Risques climatiques et banques centrales: une perspective de la BNS

Andréa M. Maechler / Thomas Moser, membre de la Direction générale / membre suppléant de la Direction générale

Aperitif "Marché monetaire", Genève, 14.11.2019

Le changement climatique représente un enjeu planétaire. Pour utiliser le langage des économistes, il est la conséquence d’une externalité négative à l’échelle du globe: les agents économiques ne portent pas l’ensemble des coûts induits par leurs émissions de gaz à effet de serre pour la planète et les générations futures. En théorie, la prise en compte d’une telle externalité peut s’accomplir de manière efficace par un mécanisme de prix, par exemple à travers l’instauration d’une taxe carbone. L’élaboration, le choix et l’activation des instruments destinés à faire face au défi climatique relèvent avant tout des autorités politiques. Ils ne sont pas du ressort de la Banque nationale suisse (BNS).

Dans le cadre de son mandat de politique monétaire, la BNS s’intéresse de près aux risques climatiques. Ces derniers sont en effet susceptibles d’avoir des répercussions sur le fonctionnement du système économique et du secteur financier. Selon l’évaluation de la BNS, les risques que le changement climatique fait peser sur la stabilité de l’économie et du système financier en Suisse paraissent à l’heure actuelle modérés. Ces risques et leur appréciation peuvent néanmoins évoluer. La BNS reste donc vigilante et adapte continuellement ses analyses et ses outils pour toujours être en mesure de comprendre et d’évaluer leur impact sur l’ensemble de l’économie suisse. Dans cet esprit, elle entretient un dialogue avec les autres banques centrales et les autorités de surveillance.

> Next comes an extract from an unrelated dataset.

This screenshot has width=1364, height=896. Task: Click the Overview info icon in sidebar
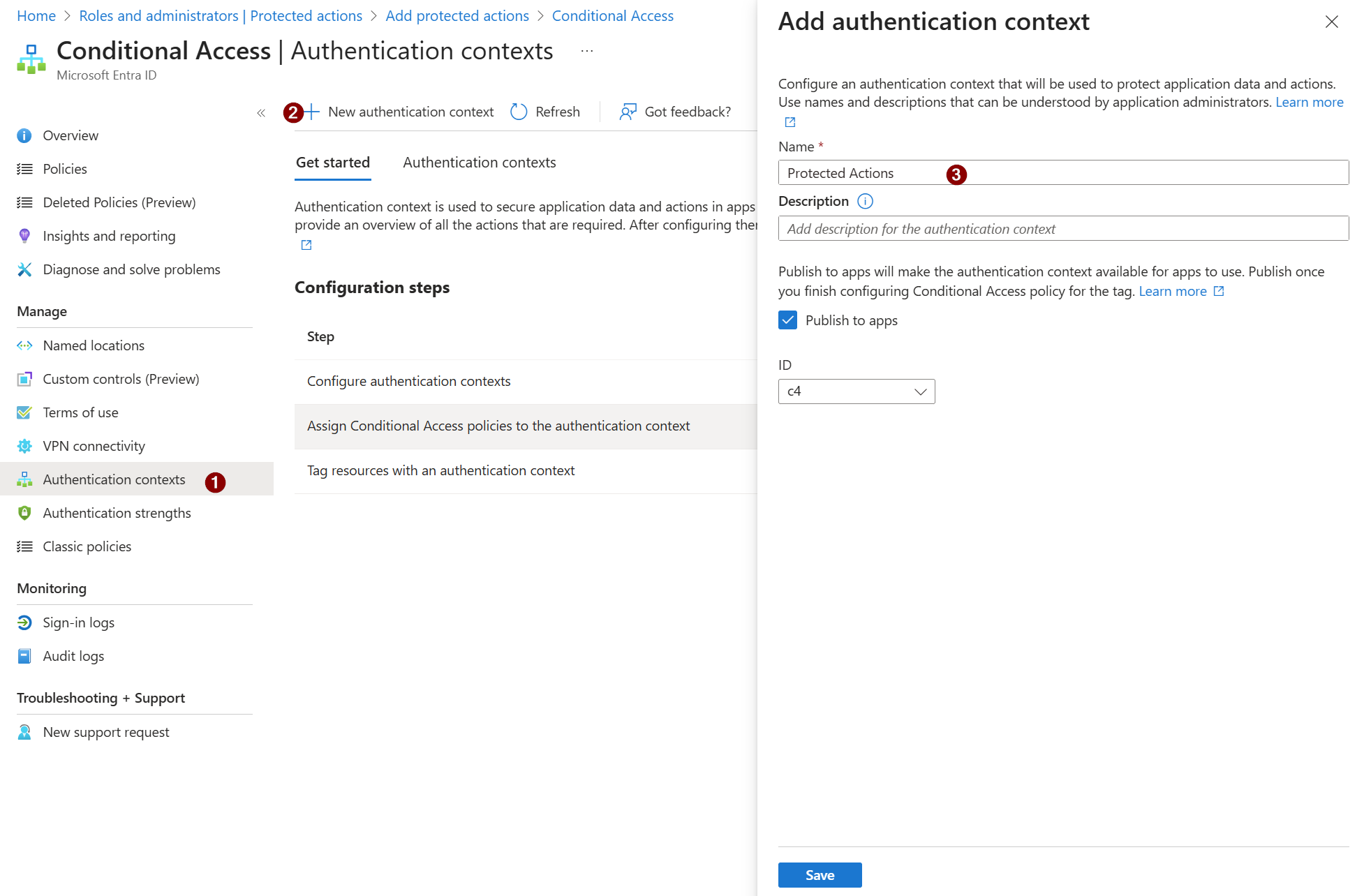coord(24,135)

La BNS intègre également ses réflexions en matière de durabilité environnementale dans la gestion de ses réserves de devises. Ces réserves sont le résultat de la politique monétaire, et leur gestion lui est subordonnée. Afin de préserver leur valeur et garantir la solidité du bilan, la BNS prend en considération l’ensemble des risques auxquels son bilan est exposé, y compris les risques climatiques. Elle vise une gestion diversifiée et neutre de ses placements, de façon à influer le moins possible sur les conditions de marché et à ne pas générer de conflits d’intérêt avec la conduite de la politique monétaire. Pour ce qui concerne les aspects non financiers (environnementaux, sociaux et de gouvernance) de ses placements, la BNS applique une politique d’exclusion rigoureuse, qui lui permet d’aligner sa gestion sur les valeurs et les normes fondamentales de notre pays tout en conservant sa marge de manœuvre sur le plan monétaire.

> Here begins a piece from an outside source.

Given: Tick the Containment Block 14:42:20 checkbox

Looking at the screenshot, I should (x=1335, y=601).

L’approche sur laquelle la BNS s’appuie pour prendre en compte les risques climatiques paraît la plus judicieuse compte tenu des besoins qui découlent de son mandat de politique monétaire. La BNS a une mission clairement définie, à savoir garantir la stabilité des prix tout en contribuant à la stabilité du système financier. La réalisation de ce mandat crée des conditions favorables pour une croissance équilibrée. Dans ce cadre, il n’est pas souhaitable que la BNS poursuive des objectifs particuliers de politique structurelle ou sociétale. Cela entraverait la mise en œuvre d’une politique monétaire indépendante et crédible.